Comment by Panzerschrek
1 day ago
Any change in basic arithmetic should be backwards-compatible. The easiest way to eliminate UB is to define signed overflow for existing types as 2-complement. But new types with different semantics (or maybe library wrappers) can be created - with saturation, panic on overflow, or even with arithmetic operations producing extended types (like u16 + u16 = u17, u8 * u8 = u16 ).
I'm looking through the UB paper https://www.open-std.org/jtc1/sc22/wg21/docs/papers/2026/p31... and I haven't gotten to the good parts yet (how to handle the UB) but it looks like they're taking what I'd call a better approach.

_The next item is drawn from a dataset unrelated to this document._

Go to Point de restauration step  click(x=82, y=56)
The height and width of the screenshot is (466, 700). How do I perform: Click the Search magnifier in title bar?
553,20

Runtime UB results from violation of an implicit contract (e.g. int arithmetic has an implicit contract that the result should not overflow), so they want to let you specify what should happen in those situations (panic, give some wrong result and keep going, call some kind of exception handler, etc.)

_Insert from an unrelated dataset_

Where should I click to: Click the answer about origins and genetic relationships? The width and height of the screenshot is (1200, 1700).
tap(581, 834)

Defining int arithmetic as 2's complement would be a big mistake imho. It's fine if there's additional types for 2's complement, saturation, etc. But the only sane well-defined behaviour for int overflow is trap or panic (like in Ada), so in principle there should always be runtime checks. Otherwise you lose obvious invariants like n+1>n for all integers n. It's unfortunate that today's hardware makes runtime checks a big pain for integers even though it's done with no discernible overhead by the floating point hardware (IEEE-754 overflow trap etc). Oh well.